The insurance sector money includes donations from all types of insurance company interests, including health insurance.

Five of the top 10 specific donor sources for Baucus were drug companies, health insurers or health-related firms. For example, employees of Schering-Plough Corp., a major drug firm, gave him $92,000 over the period, more than any other single source. [The Billings (Montana) Gazette, Insurance, health interests fill Baucus' coffers, 6/14/2009]

It’s not just Baucus. The article includes a table for several others.

Today’s Democracy Now included a segment in which Amy Goodman reviews not only campaign contributions, but investments held by individual congresspeople. It was shocking to hear. This is a snippet from the segment:

AMY GOODMAN: The Washington Post revealed almost thirty key lawmakers helping draft landmark healthcare legislation have financial holdings in the industry, totaling nearly $11 million worth of personal investments.

Senate Majority Leader Harry Reid has at least $50,000 invested in a healthcare index.

Republican Senator Judd Gregg, a senior member of the Health Committee, has up to $560,000 worth of stock holdings in major healthcare companies, including Bristol-Myers Squibb and Merck.

The family of Democratic Congresswoman Jane Harman held at least $3.2 million in more than twenty healthcare companies at the end of last year.

Senator Kerry, John Kerry, and his wife Teresa Heinz Kerry hold at least $5.2 million in companies such as Merck and Eli Lilly.

The Senate Health, Education, Labor and Pensions Committee plans to hold a key hearing today to discuss healthcare reform. On that twenty-two-member panel, at least eight Senators have financial interests in the healthcare industry. The hearings will be held by Democratic Senator Chris Dodd, whose wife serves on the boards of four healthcare companies.
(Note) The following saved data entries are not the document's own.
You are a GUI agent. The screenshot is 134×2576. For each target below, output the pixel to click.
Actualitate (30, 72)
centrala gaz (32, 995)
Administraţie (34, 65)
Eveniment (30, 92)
She received more than $200,000 in salary and stock from her service last year.

And Republican Senator Johnny Isakson holds at least $165,000 in pharmaceutical and medical stocks.

Democratic Senator Kay Hagan holds at least $180,000 in investments in more than twenty healthcare companies.

Are these folks going to screw themselves financially by hurting medical, insurance or pharmaceutical companies?

So if we didn’t know before, now we know the extent of corruption in our democratic process. If we don’t get affordable healthcare for everyone, it will simply be because politicians are behaving as we expect them to, given their financial interests.

How to change it? First thing, look in the mirror. Seriously.

"A society of sheep must in time beget a government of wolves."